Surrogacy engages profound questions regarding the appropriateness, or otherwise, of such agreements, and their consequent impact on the rights of the child and the parties involved. As matters stand, within the European Union and the wider Council of Europe there is a lack of clarity in many countries regarding the legal permissibility of surrogacy. Where there is legal uncertainty the courts are often faced with troubling questions regarding parentage, custody and access rights where there is a breakdown in a surrogacy agreement. The European Court of Human Rights in Strasbourg has dealt with cases like Laborie and Others v. France (no. 44024/13) wherein the court found that same-sex couples should have a right to use surrogacy mothers to construct their own version of a “family”. (Find a short summary of this case and others at Agenda Europe). However it can be reasonably anticipated that there will be many further cases dealing with the fallout of surrogacy agreements at both national level and before the ECHR in the coming years as such agreements proliferate.

For couples who cannot conceive children naturally, the permissive position could best be summarised by asking “why deny people the opportunity to love and care for a child, why deny them the ‘right’ to found a family?”

Counterpointed against claims of a ‘right’ to found a family are the substantive rights of the child in international law and the rights of the birth mother. At the heart of a surrogacy agreement is the planned abandonment of the child by woman who gives birth to it, the child is therefore conceived for the express purpose of being abandoned shortly after birth.

Where there is a commercial element involved, there is the potential of much money to be made. Surrogacy farms are already a reality in the poorer regions of the world, in particular in India. Women carry children for wealthy couples from the West. Some receive compensation for their “services” but the surrogacy industry is largely unregulated and there are increasing reports of human rights abuses such as women being held against their will for the duration of their pregnancy.

In the commercial surrogacy industry newborn children are taken away from their mother almost immediately with no possibility of future access. The parallels with modern slavery and child trafficking are readily apparent. As Europe and the west grapples with the ethical and human rights questions presented by surrogacy, ample evidence already exists that legal acceptance of surrogacy would facilitate a practice which fundamentally exploits the female body and transforms children into a tradable commodity.

On Monday, the Committee on Social Affairs, Health and Sustainable Development of the Parliamentary Assembly of the Council of Europe (PACE) postponed consideration of a draft report on human rights and the ethical issues related to surrogacy. Discussion was postponed pending investigation into the breach of the rules of professional conduct of the rapporteur, Belgian Senator Petra de Sutter, who is also a medical doctor in charge of the Department for Reproductive Medicine at the University Hospital of Gent.

De Sutter’s initial appointment to oversee a report weighing up the delicate human rights issues surrounding surrogacy was a controversial selection to say the least.

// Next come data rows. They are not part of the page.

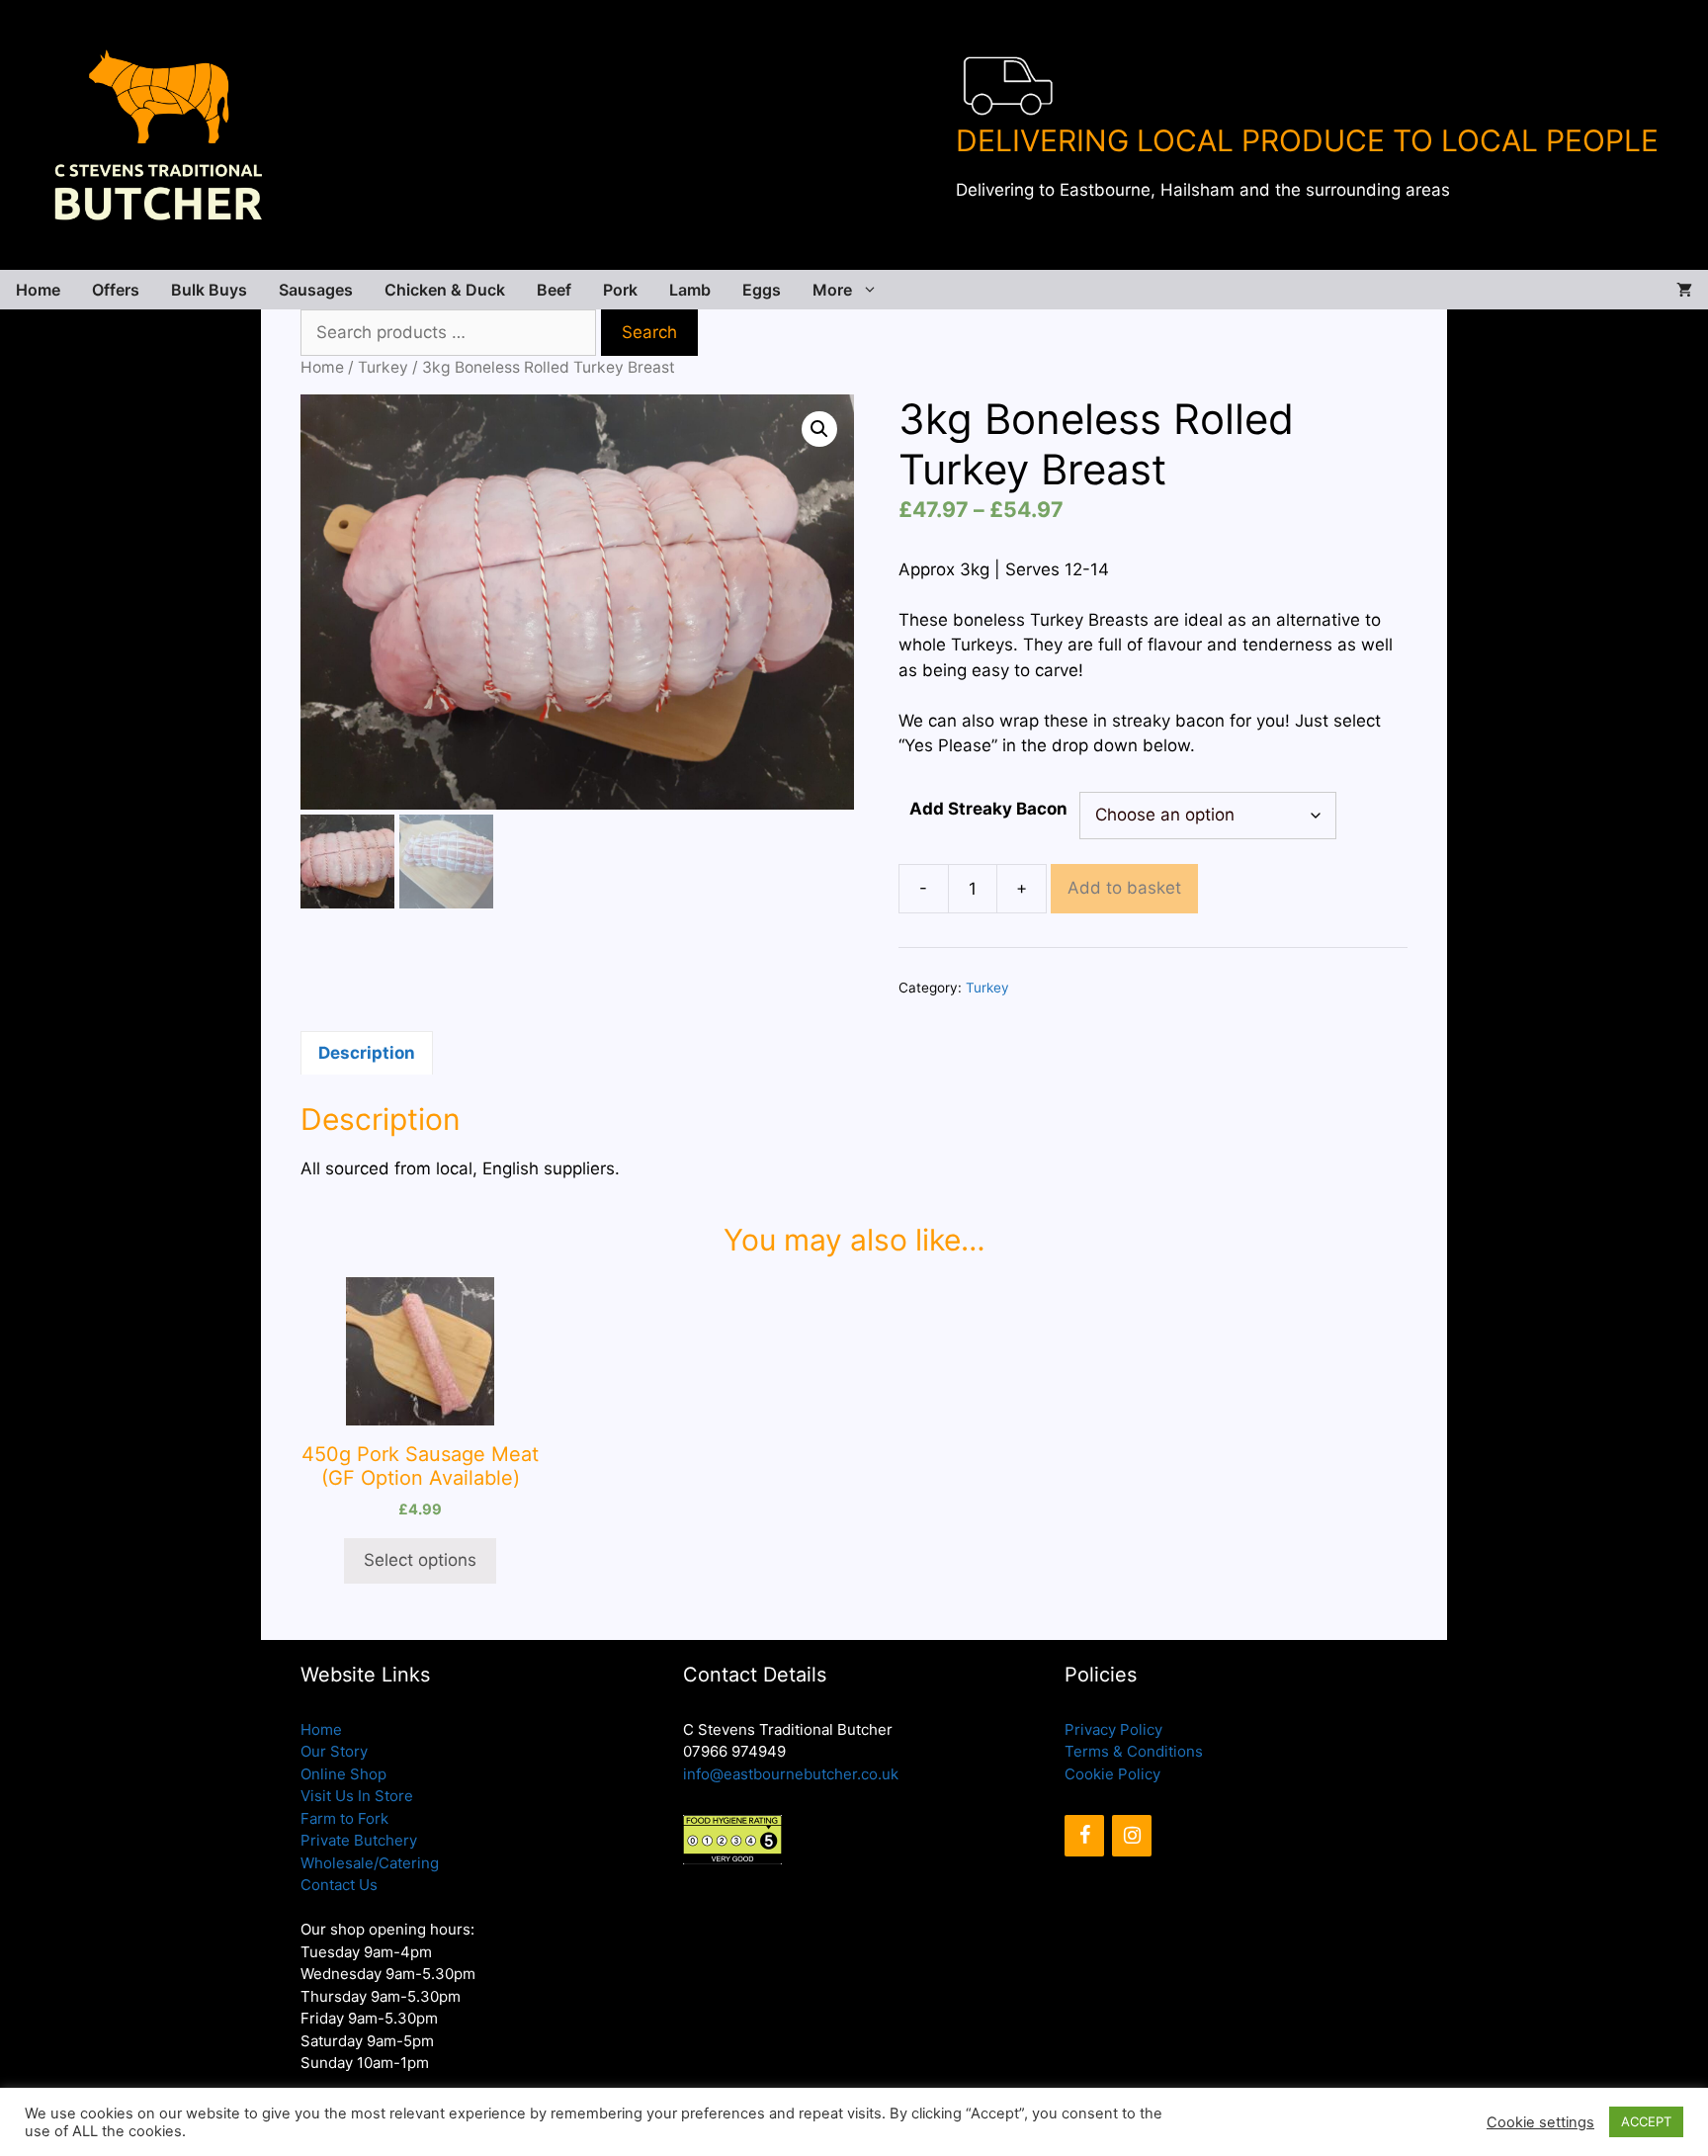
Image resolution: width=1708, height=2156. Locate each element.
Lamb (690, 290)
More (832, 290)
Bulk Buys (209, 290)
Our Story (334, 1751)
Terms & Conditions (1134, 1751)
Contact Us (339, 1884)
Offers (115, 290)
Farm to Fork (344, 1818)
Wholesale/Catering (369, 1863)
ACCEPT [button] (1646, 2121)
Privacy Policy (1113, 1729)
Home (38, 290)
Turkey (383, 367)
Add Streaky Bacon (988, 809)
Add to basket (1124, 888)
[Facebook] (1084, 1835)
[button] (819, 429)
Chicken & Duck (444, 290)
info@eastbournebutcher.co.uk (790, 1774)
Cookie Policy (1112, 1774)
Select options (420, 1560)
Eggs (761, 290)
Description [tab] (366, 1053)
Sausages (316, 290)
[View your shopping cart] (1684, 289)
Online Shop (343, 1774)
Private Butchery (358, 1840)
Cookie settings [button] (1540, 2122)
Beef (554, 290)
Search (649, 332)
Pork (620, 290)
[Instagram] (1132, 1835)
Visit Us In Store (356, 1795)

Not only is De Sutter’s department one of only four institutions in Belgium that offers surrogacy services despite the absence of a framework within the country, but De Sutter has authored academic articles in support of surrogacy and has stated that surrogacy forms part of her political agenda as a Transgender in politics.

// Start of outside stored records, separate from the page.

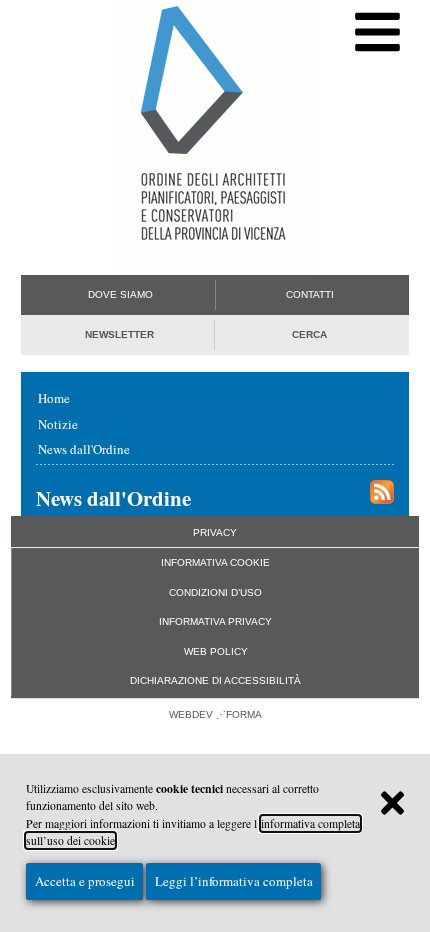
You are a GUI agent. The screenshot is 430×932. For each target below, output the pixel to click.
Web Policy (216, 651)
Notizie (58, 424)
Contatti (310, 294)
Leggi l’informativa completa (234, 881)
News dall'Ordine (84, 449)
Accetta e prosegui (85, 881)
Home (54, 398)
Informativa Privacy (215, 621)
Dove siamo (120, 294)
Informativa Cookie (215, 562)
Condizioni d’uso (215, 592)
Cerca (309, 334)
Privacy (215, 532)
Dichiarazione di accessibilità (215, 680)
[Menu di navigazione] (377, 32)
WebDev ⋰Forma (215, 714)
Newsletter (119, 334)
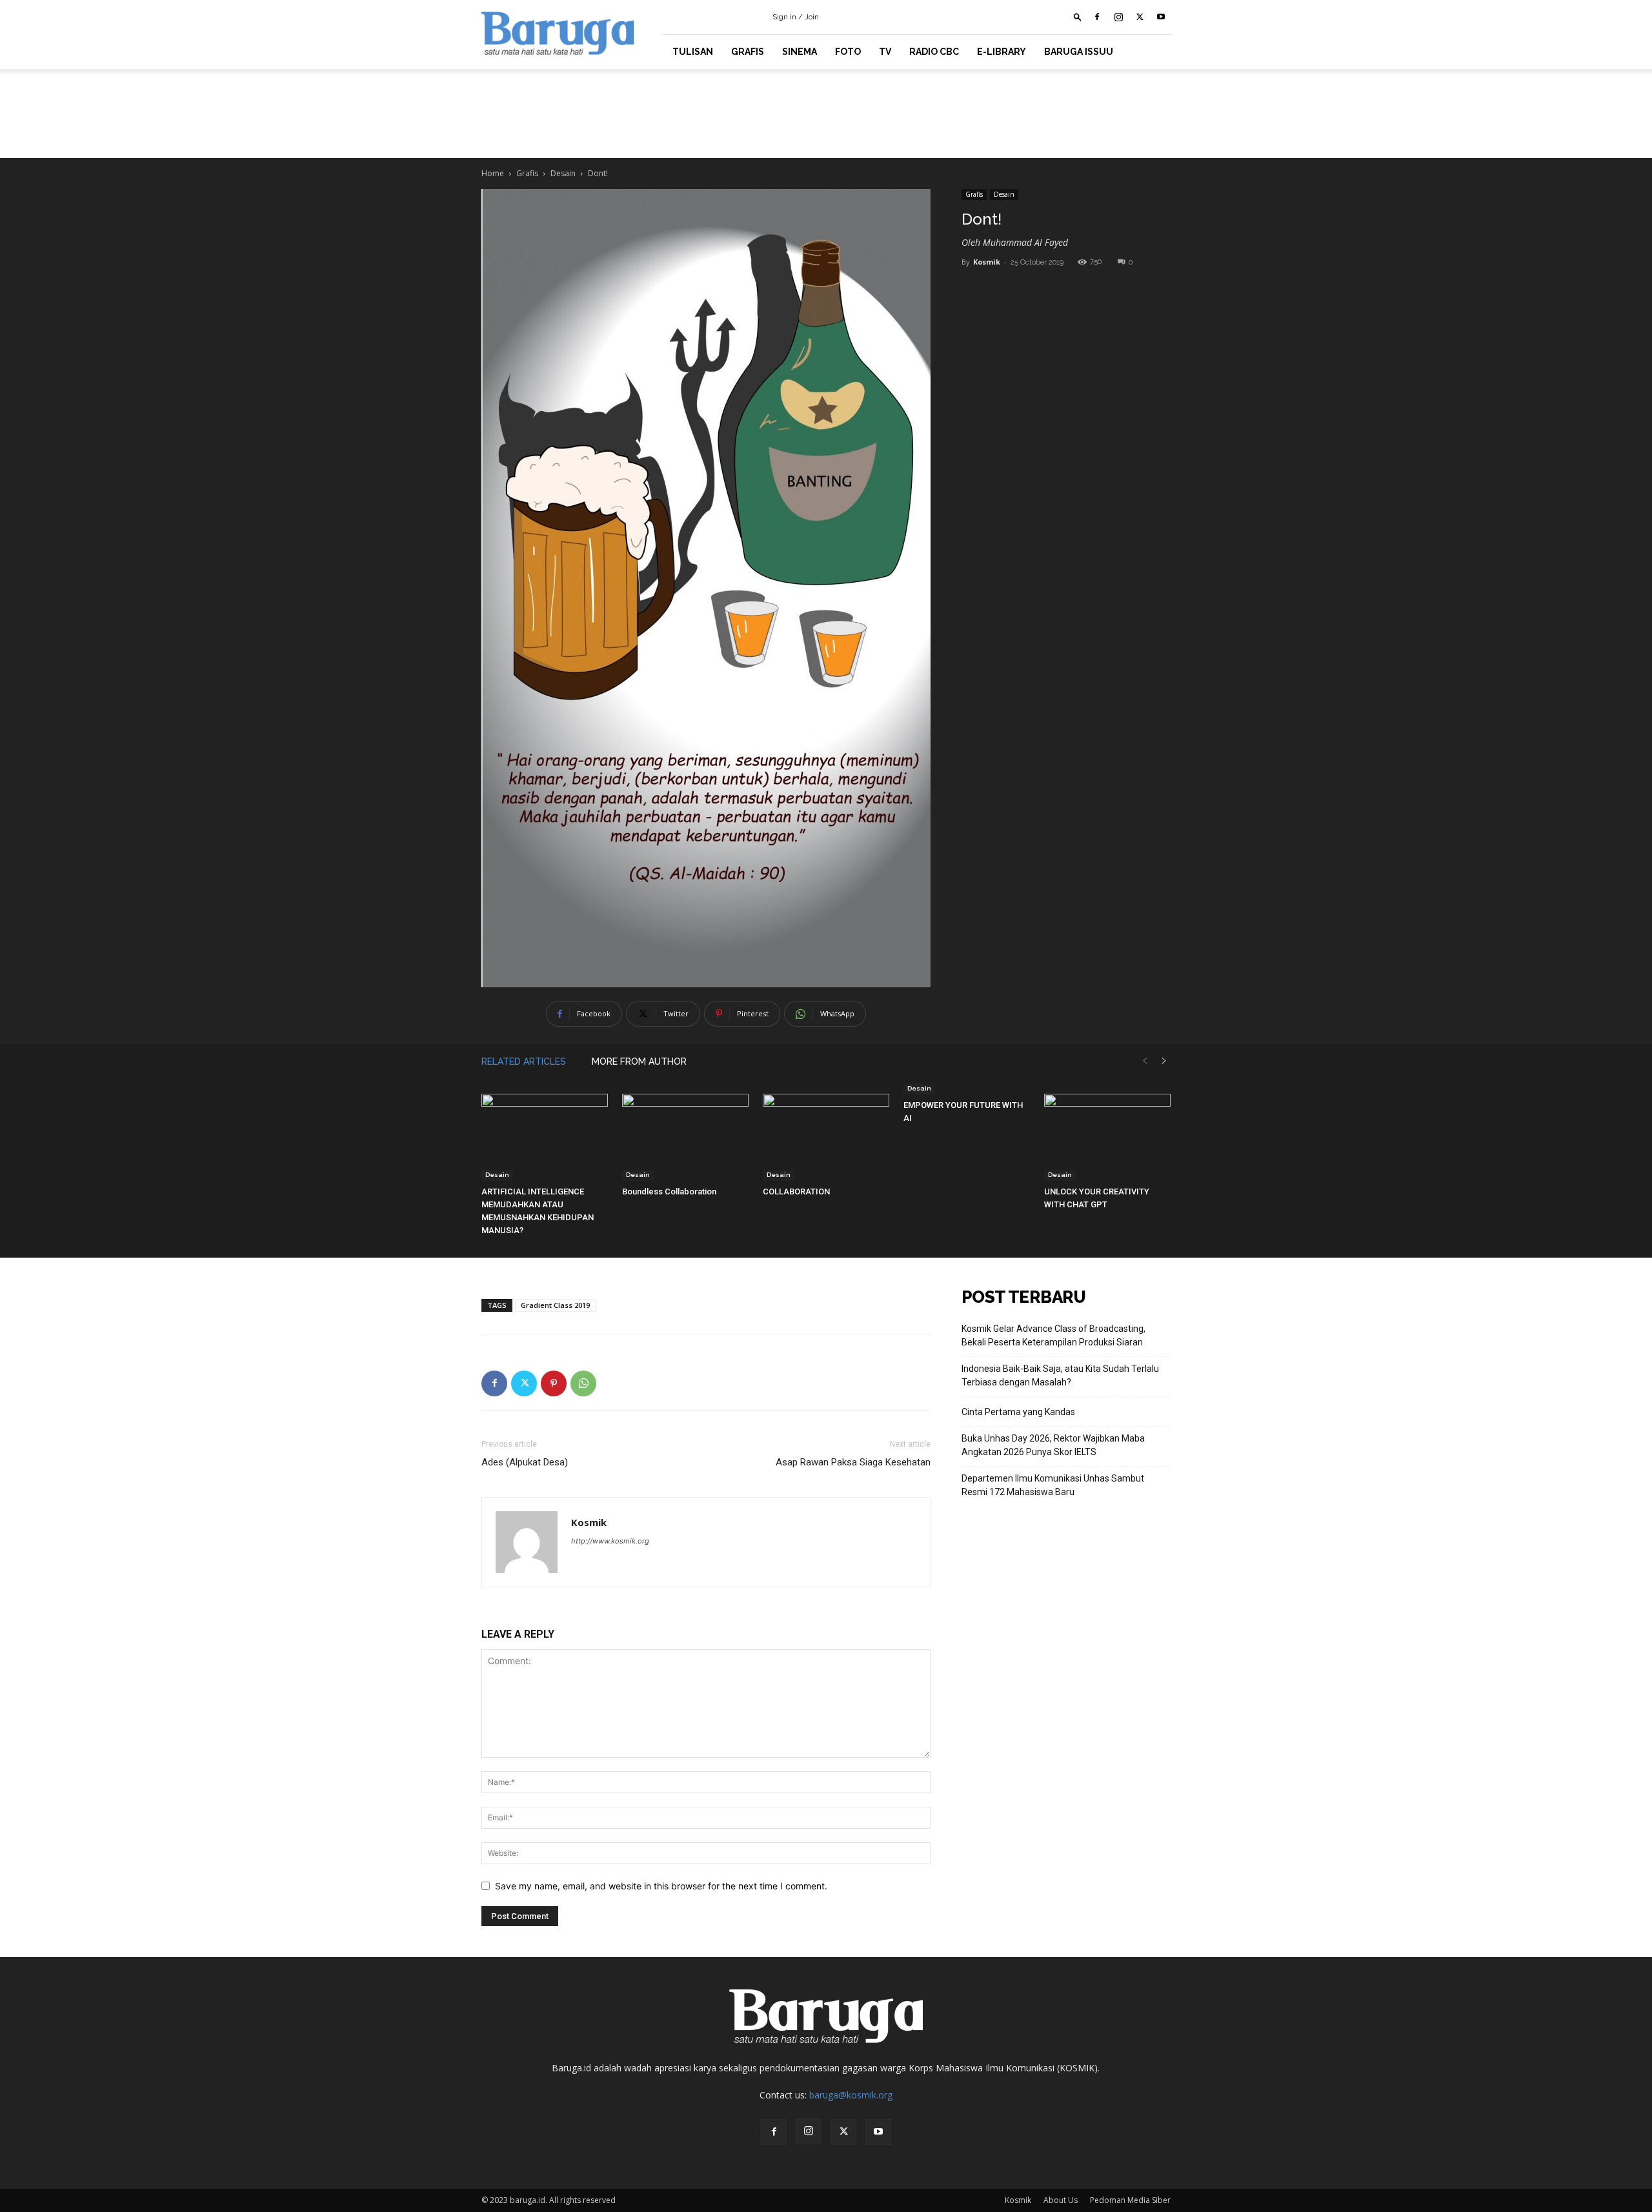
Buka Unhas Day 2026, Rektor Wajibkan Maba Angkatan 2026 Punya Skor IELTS (1053, 1445)
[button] (1077, 16)
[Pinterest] (554, 1383)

The draft version of Dr De Sutter’s report went as far as urging Member States to consider a legal framework for the regulation of surrogacy under the guise that such a framework would reduce human rights abuses. When the Committee does resume consideration of the Surrogacy report, hopefully without the interference of De Sutter, our hope is that the Committee finds that the best way of ensuring the protection of the human rights of children and surrogate mothers is not by condoning the practice, but by recommending a complete ban on it.